▶ [Check your understanding]:
1. In the lung nodule text, what is the most common cause of cancer death in developed countries?
2. Quote the lung nodule text from "caracterization of this" to "treatable disease untreated.".
3. Extend the text on diagnosing lung nodules past its final sentence.

▶ [Text excerpt]:
Interventional non-vascular, Thorax, Lung, CT, Percutaneous, Diagnostic procedure, Surgery, Multidisciplinary cancer care
M. R. Calero Garcia1, G. GARCIA GALARRAGA1, N. Pérez Peláez2, M. De la Puente Herraiz1, A. B. Enguita Valls1, J. C. Meneses Pardo1; 1Madrid/ES, 2Madrid, Madrid/ES
Lung cancer is the most common cause of cancer death in developed countries,
and survival rate is closely related to the stage at diagnosis.
Early detection of malignant nodules can be potentially curative.
Lungs are also a common site for metastases from other primary malignancies.
Small subcentimeter nodules are frecuent finding in cross sectional images (mainly CT and PET-CT scans) carried out for multiple medical conditions.
caracterization of this nodules with noninvasive imaging techniques is often difficult and tissue confirmation can be needed in order to offer the appropiate treatment.
It is important to avoid false positive diagnosis of cancer leading to excesive volume of resected parenchyma, and false negative diagnosis leaving a potentially treatable disease untreated.

▶ [Source data]:
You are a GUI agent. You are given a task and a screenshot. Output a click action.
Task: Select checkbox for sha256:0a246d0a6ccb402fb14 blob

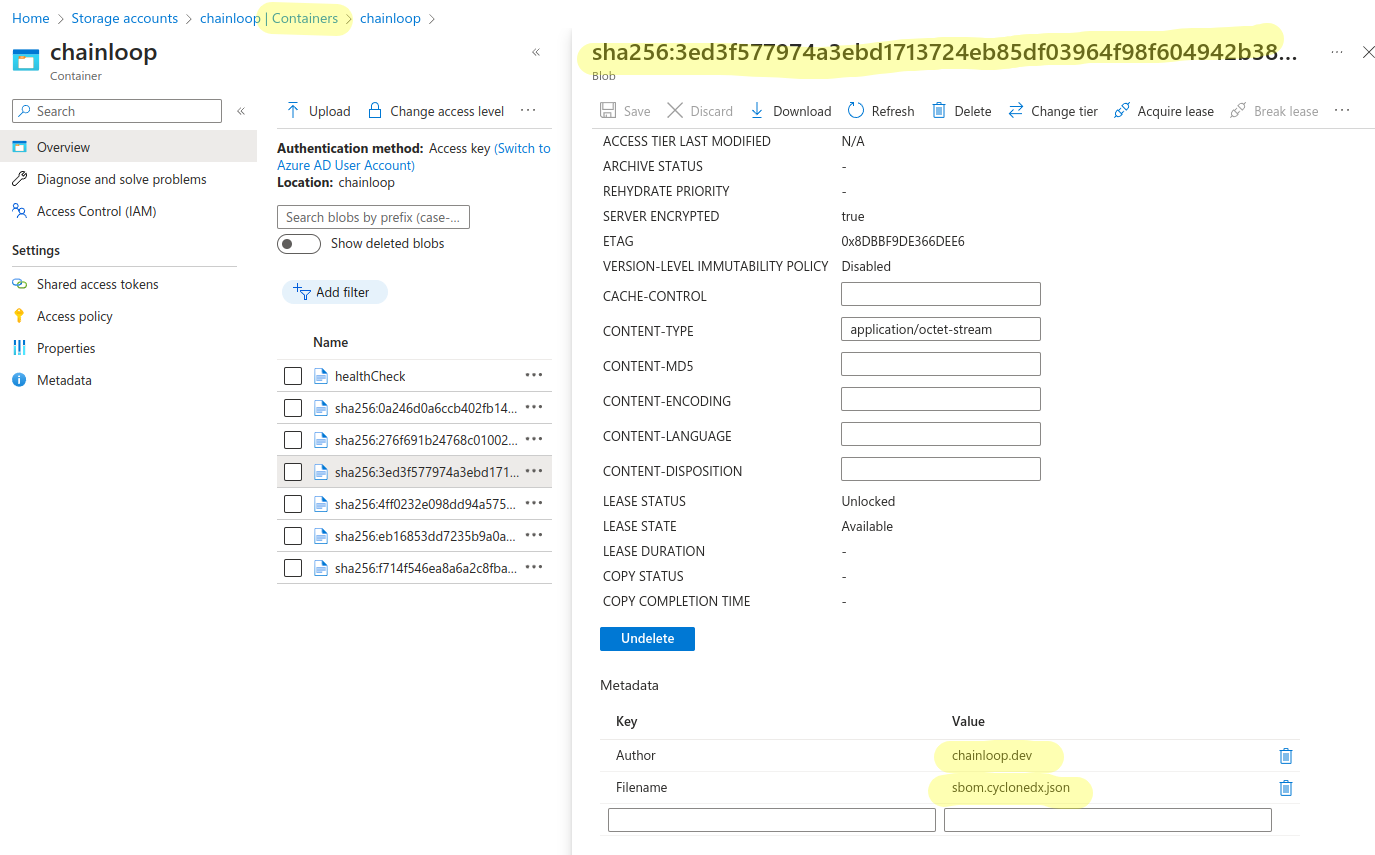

▶ [Answers provided]:
1. Lung cancer.

2.
caracterization of this nodules with noninvasive imaging techniques is often difficult and tissue confirmation can be needed in order to offer the appropiate treatment.
It is important to avoid false positive diagnosis of cancer leading to excesive volume of resected parenchyma, and false negative diagnosis leaving a potentially treatable disease untreated.

3.
CT-guided transthoracic needle biopsy and transbronchial biopsy of small lung nodules often leads to sampling errors and excisional biopsy using VATS is often performed.
It is a minimally invasive method,
that can serve for treatment in addition to diagnosis,
and offers a less traumatic access to the thoracic cavity and less postoperative morbidity than open thoracic surgery.
intraoperative localization of suspicious intrapulmonary lesions can be difficult and time-consuming. The main limitation to VATS is that manual intra-operative palpation of the parenchyma is not feasible,
and small deeply located or ground-glass opacity (GGO) lesions may be missed.
Several methods for percutaneous preoperative localization of the lesion have been describe to diminish this problem: methylene blue staining,
lipiodol localization and hook-wire localization under CT guidance.
CT-guided insertion of a hook-wire into or nearby the nodule helps to find the lesion and reduce the operative time,
with a reported success rate of preoperative placement of 84-99,6%.